The four-storey building, adjacent to Darlington town hall, will be a base for 400 Department for Education (DfE) staff, whose jobs are being moved from the run-down Mowden Hall premises.

English Heritage is keen that the site's heritage be protected, members of Darlington Borough Council’s planning committee heard on Wednesday (September 25).

Most recently used as a car park, the site was once the location of a Bishop’s palace or manor house, as well as a workhouse in later years.

Council planning officer Roy Merritt told members that English Heritage was satisfied that any risk to the archaeological significance of the site could be mitigated against.

Preliminary work to assess the relics buried under the site has already taken place and English Heritage believes relics from the site could be of national importance.
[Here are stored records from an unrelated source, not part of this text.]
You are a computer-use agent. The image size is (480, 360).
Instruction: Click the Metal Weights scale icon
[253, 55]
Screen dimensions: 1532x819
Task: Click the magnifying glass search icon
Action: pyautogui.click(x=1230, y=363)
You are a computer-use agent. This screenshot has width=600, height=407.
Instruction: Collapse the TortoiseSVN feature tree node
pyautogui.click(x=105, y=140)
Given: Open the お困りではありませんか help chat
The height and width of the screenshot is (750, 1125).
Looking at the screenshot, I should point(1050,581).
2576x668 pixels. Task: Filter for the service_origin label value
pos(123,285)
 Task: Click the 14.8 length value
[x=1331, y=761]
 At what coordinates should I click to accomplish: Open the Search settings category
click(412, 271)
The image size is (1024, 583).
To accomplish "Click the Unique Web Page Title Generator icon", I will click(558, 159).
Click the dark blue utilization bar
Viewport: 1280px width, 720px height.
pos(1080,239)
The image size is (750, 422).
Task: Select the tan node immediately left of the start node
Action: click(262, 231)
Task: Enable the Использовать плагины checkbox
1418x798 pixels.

A condition of planning permission being granted is that further excavation of the site is carried out and any historic finds recorded and preserved for future generations.

Plans for the office block next to the town hall were born out of a campaign to keep the DfE jobs in Darlington, after it was revealed last year that they were at risk of being transferred elsewhere in the region.

Several months of uncertainty for DfE workers came to an end in April, when it was revealed the jobs would stay in Darlington.

The Northern Echo understands a contract between DfE and the council is still to be completed and should be signed in the coming weeks, with the town hall car park already closed to drivers.

Members of the planning committee voted unanimously and without debate in favour of granting planning permission.

In a letter to the council, dated September 19, English Heritage’s principal inspector of historic buildings and areas, Catherine Dewar, wrote: “We recommend that, in light of the investigations to date, further options for mitigating the impact of the development on the significant archaeological remains are identified and assessed.

“We acknowledge the desire to provide the additional office space, however other options should be considered before causing substantial harm to these significant remains of Darlington’s links with the medieval Bishops of Durham.”